%%

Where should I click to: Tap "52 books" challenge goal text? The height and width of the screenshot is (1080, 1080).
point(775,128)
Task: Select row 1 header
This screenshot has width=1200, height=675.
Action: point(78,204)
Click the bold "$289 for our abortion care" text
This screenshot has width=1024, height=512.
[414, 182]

%%
%%

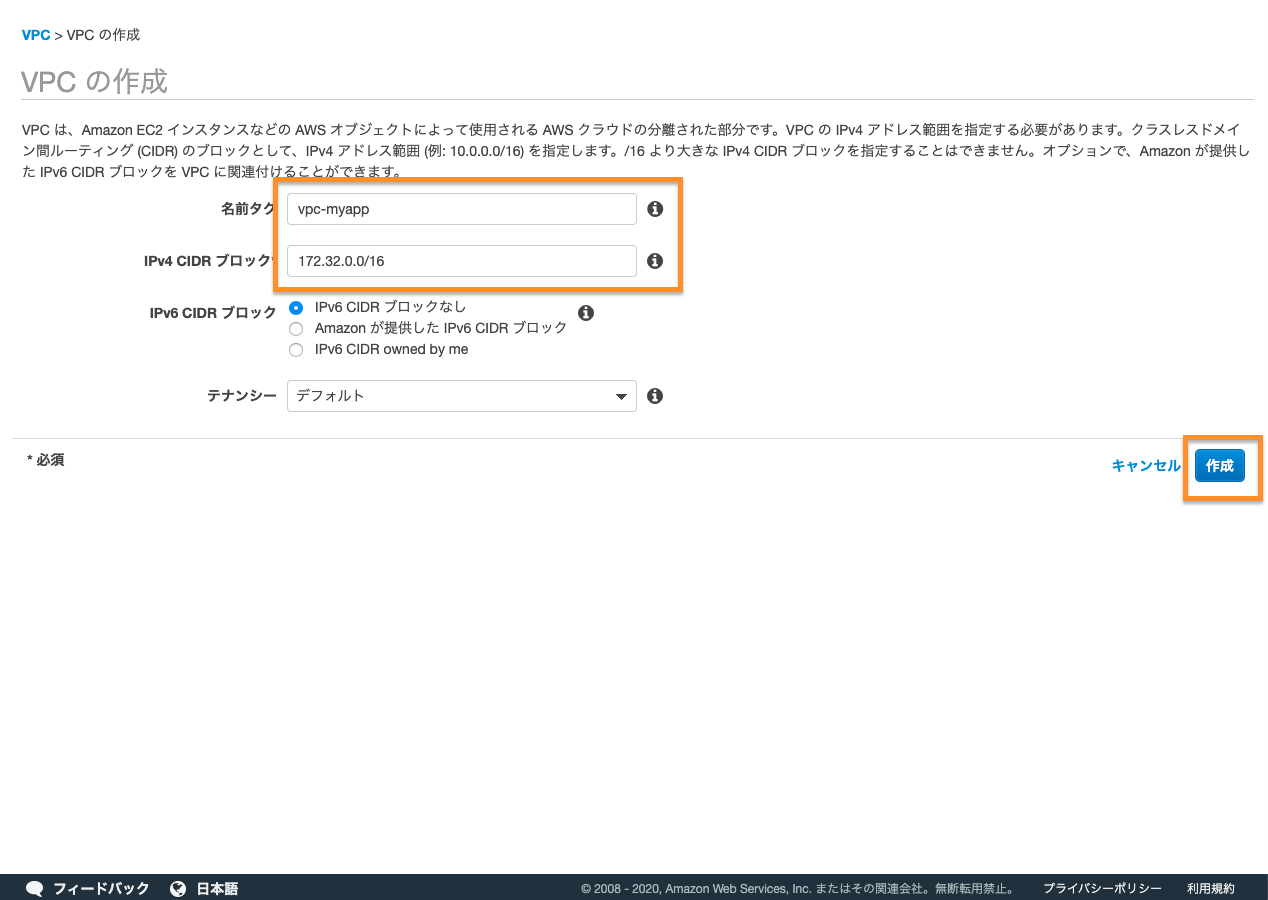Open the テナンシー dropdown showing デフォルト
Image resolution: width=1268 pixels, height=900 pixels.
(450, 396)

%%

• **EXERCISE OBJECTIVE**: Where the data above reaches the line holding "Where should I", begin printing, and stop after the line holding "Task: Select row 1 header". Each line must be reproduced exactly, with nothing else added.

• **ANSWER FOR THE TASK**:
Where should I click to: Tap "52 books" challenge goal text? The height and width of the screenshot is (1080, 1080).
point(775,128)
Task: Select row 1 header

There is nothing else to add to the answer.